After a short break, to furiously and speedily return chairs to their natural state, the concert resumed with a work by Vykintas Baltakas. His commentum for cello and orchestra is a reworking of his piece by the same name for cello and piano. I stress the word reworking, as to suggest it is an arrangement of the earlier work would be a dire misjudgment. The piece starts with the same cheeky wit, with ideas appearing like flashes. As the piece developed, I really gained a sensation that the orchestral treatment was very similar to his Saxordionphonics (a very fine work for saxophone, accordion, and chamber orchestra), within it the flourishes and stabs are never violent. Maybe I am using the wrong word, poking and nudging would be a more suitable word to describe it. The ideas give you a playful nudge in the hopes you'd notice their magnificence, but the chances are if you weren't thinking you missed it. So it cheekily nudges you again. The other way of looking at it, is like being at a dinner party and somebody nudges you and follows with the line 'did I tell you about the time...' and rivet you with a charming anecdote. Francesco Dillon almost seemed built for this piece, his control and charm with it is far more apparent and natural. The pairing of Kurtag and Baltakas was also a very fine choice indeed, as they both complement each superbly. Their music may not say a lot in a given time, but you can be damn sure everyone utterance is vital, insightful, and above all else witty.

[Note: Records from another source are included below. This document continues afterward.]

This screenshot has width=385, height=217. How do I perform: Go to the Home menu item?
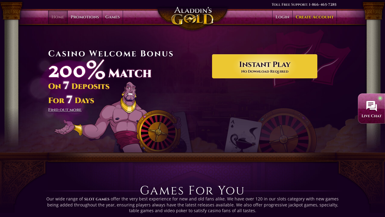(x=58, y=17)
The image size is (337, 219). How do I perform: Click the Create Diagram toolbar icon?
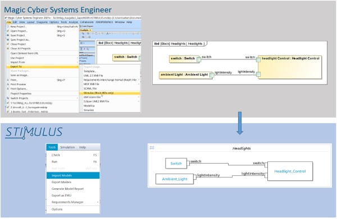pyautogui.click(x=80, y=26)
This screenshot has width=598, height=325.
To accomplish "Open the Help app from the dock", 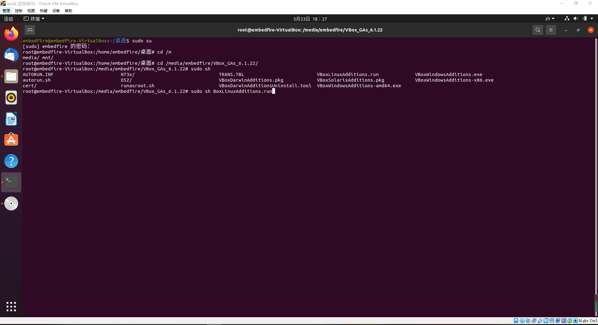I will pyautogui.click(x=11, y=161).
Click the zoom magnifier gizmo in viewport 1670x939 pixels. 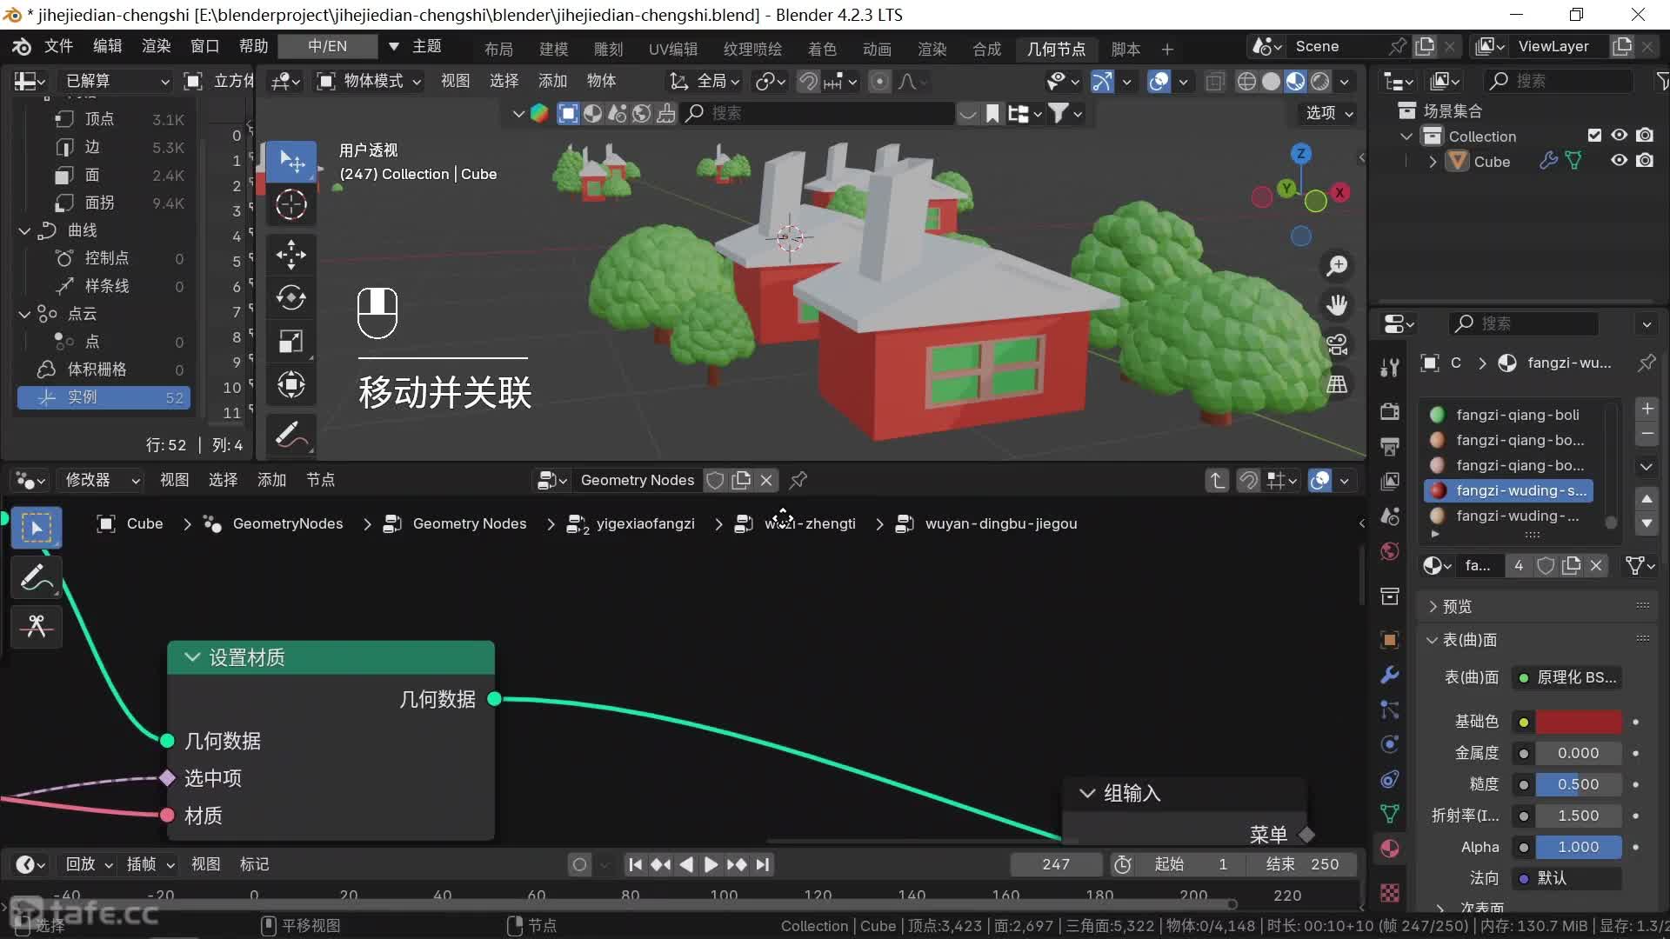(1337, 266)
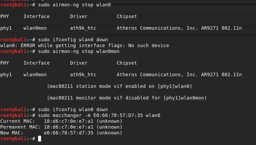The image size is (256, 145).
Task: Click the 'New MAC:' label
Action: click(x=12, y=133)
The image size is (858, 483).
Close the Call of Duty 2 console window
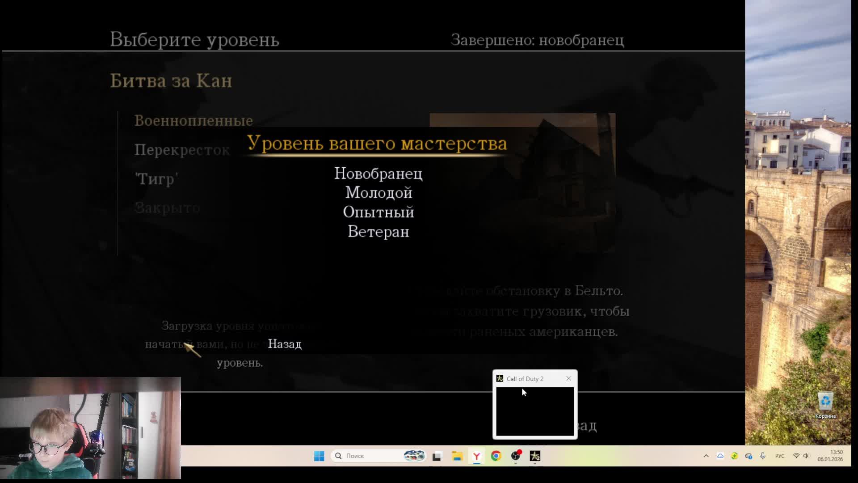coord(568,378)
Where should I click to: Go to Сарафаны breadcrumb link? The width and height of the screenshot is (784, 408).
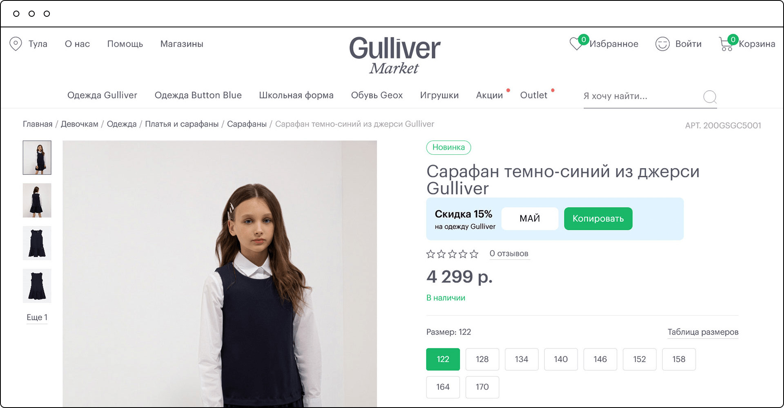247,124
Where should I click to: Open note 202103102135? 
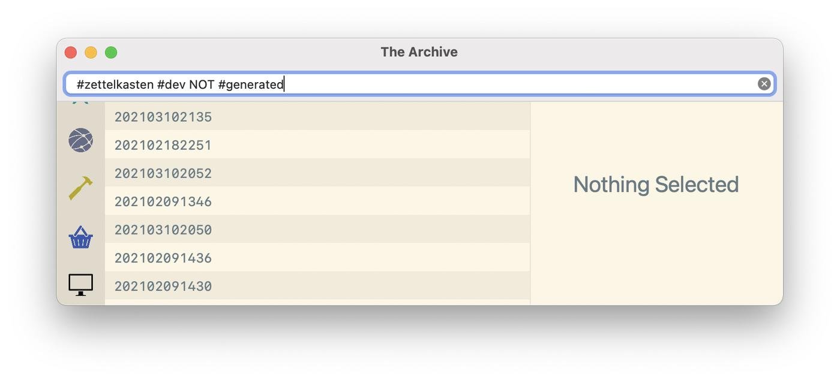(163, 117)
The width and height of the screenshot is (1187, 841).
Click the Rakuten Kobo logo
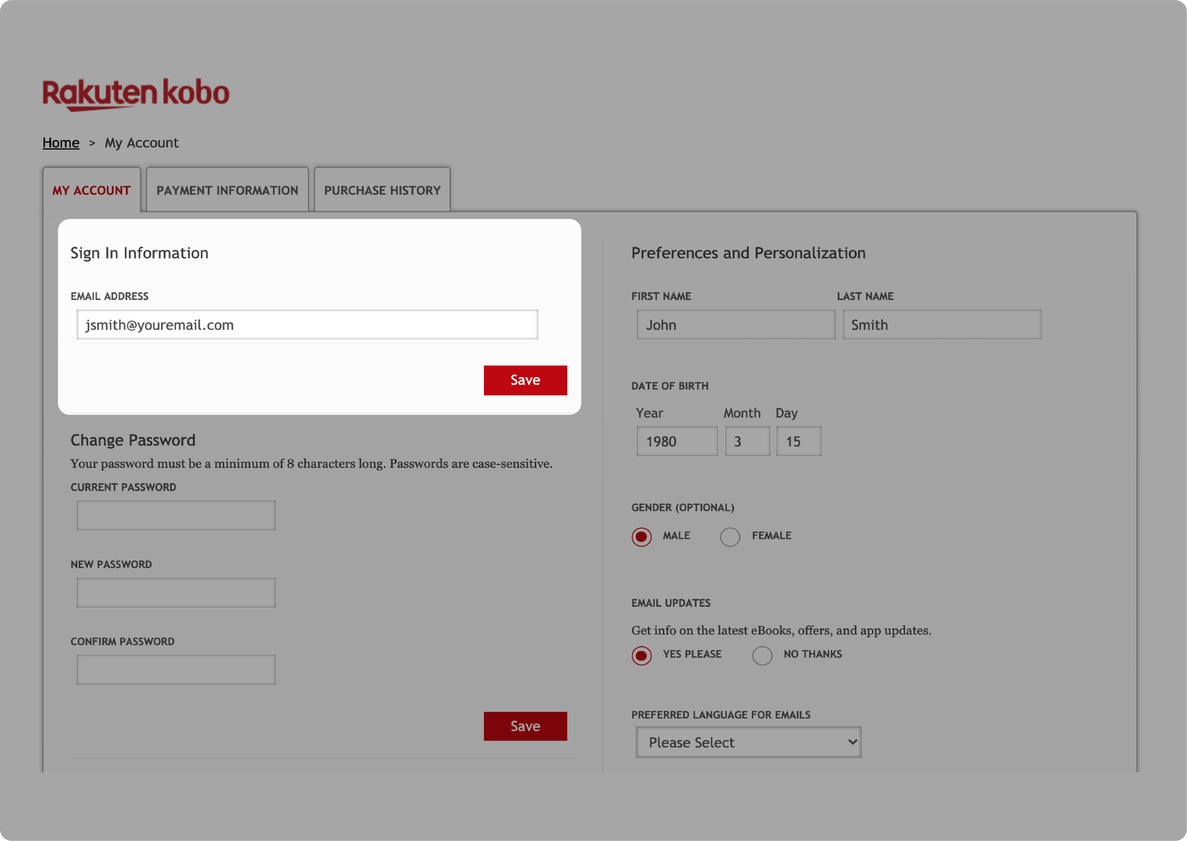(x=136, y=94)
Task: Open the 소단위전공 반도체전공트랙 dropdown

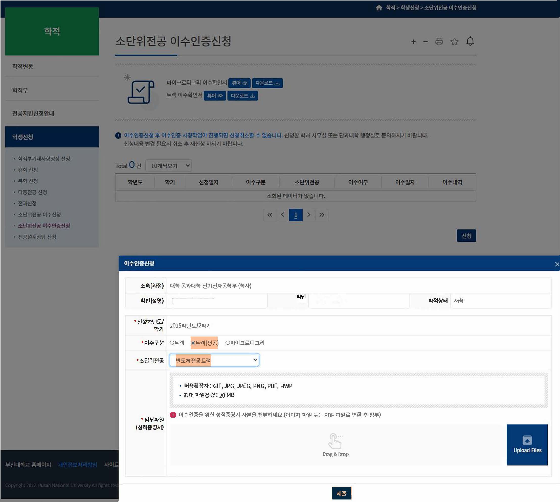Action: tap(214, 360)
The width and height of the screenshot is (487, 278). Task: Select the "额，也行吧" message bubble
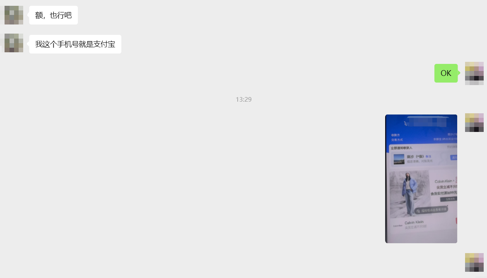click(53, 15)
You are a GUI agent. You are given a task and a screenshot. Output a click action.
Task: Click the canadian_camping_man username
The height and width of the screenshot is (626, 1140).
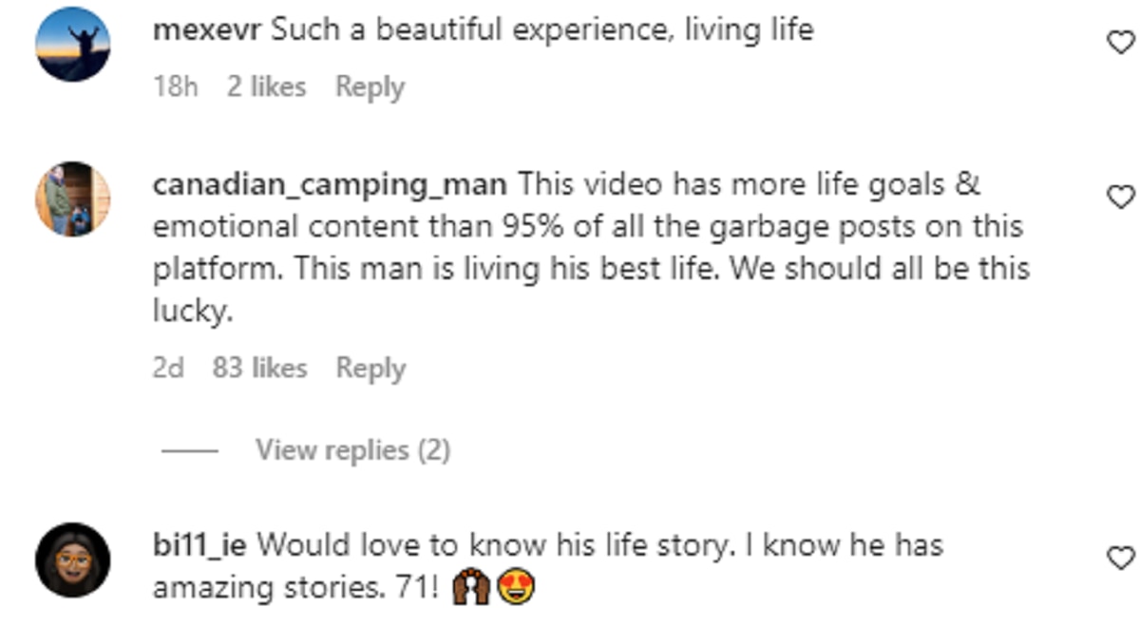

It is very rare in a concert to feel the audience become awed by a musician merely showing up with their instrument. With the appearance of Liudas Mockunas and his bass saxophone, you could feel everyone go 'oooooo'. The instrument is glorious and fascinating, and like the rest of the saxophone family, a really suffering when it comes to good concerto or solo works (I think this issue stems from many poorer composers forgetting that the saxophone can do other things than jazz). So with this in mind I was curious to see how Vytautas Germanavicius would tackle such a conundrum. His work Underwater Geometry had me intrigued for a long time, as before this concert the only other works of his I was familiar with were small chamber groups of maybe four at most. Ultimately I think he is more suited to more austere ensembles. The piece ultimately liked a defining point to it. Many fine gestures and textures were created, but they often lacked purpose; the finest example was the fact the soloist double soprano saxophone, to play it for a microsecond before returning to the beast. The soloist was remarkable, his control of everything was fantastic, and to be honest if it were just a piece for bass saxophone I probably would have be wowed by it. Sadly because the dynamic and interaction between soloist and orchestra was underbaked it couldn't really turn into anything tangibly interesting. Which is a shame, saxophones need good repertoire, especially the lower members of the family. I can only really think of Georg Fredrich Haas's Concerto for Baritone Saxophone as the only decent work for low saxes. I'll just have to keep looking and listening.

The finale came in the form of Liza Lim's Pearl, Ochre, Hair String. To be honest I am divided about the work of Liza Lim, but I think it is because I either find the pieces are out of this world or just a bit limp. Thankfully this was solid and by solid I mean brutally violent! The opening screams and scrapes from the cellist armed with a stick wrapped in bow hair was a stunning jolt of electricity after the previous piece and really gripped everyone hard. The work really showed an elegant to and fro between beautiful serene harmonies and jagged sounds. It was by far the most brutal and intense piece of the night. A violent kick in the face after the early pieces full of charm and wit. The sensation was like spending a fine evening at dinner party, full of witty anecdotes and remarks before ending the night by being knocked out in a boxing ring. This is ultimately to everyone's strength I think, because it really highlighted the qualities of every piece, and made Liza Lim's more exhilarating.

The whole concert was a wondrous way to start a festival, to be honest I cannot imagine many other concerts which were so succinct and nuanced but also radically different. The juxtaposition of Liza Lim to Kurtag and Vyktinas Baltakas was inspired. I cannot wait for today's events in the contemporary art gallery.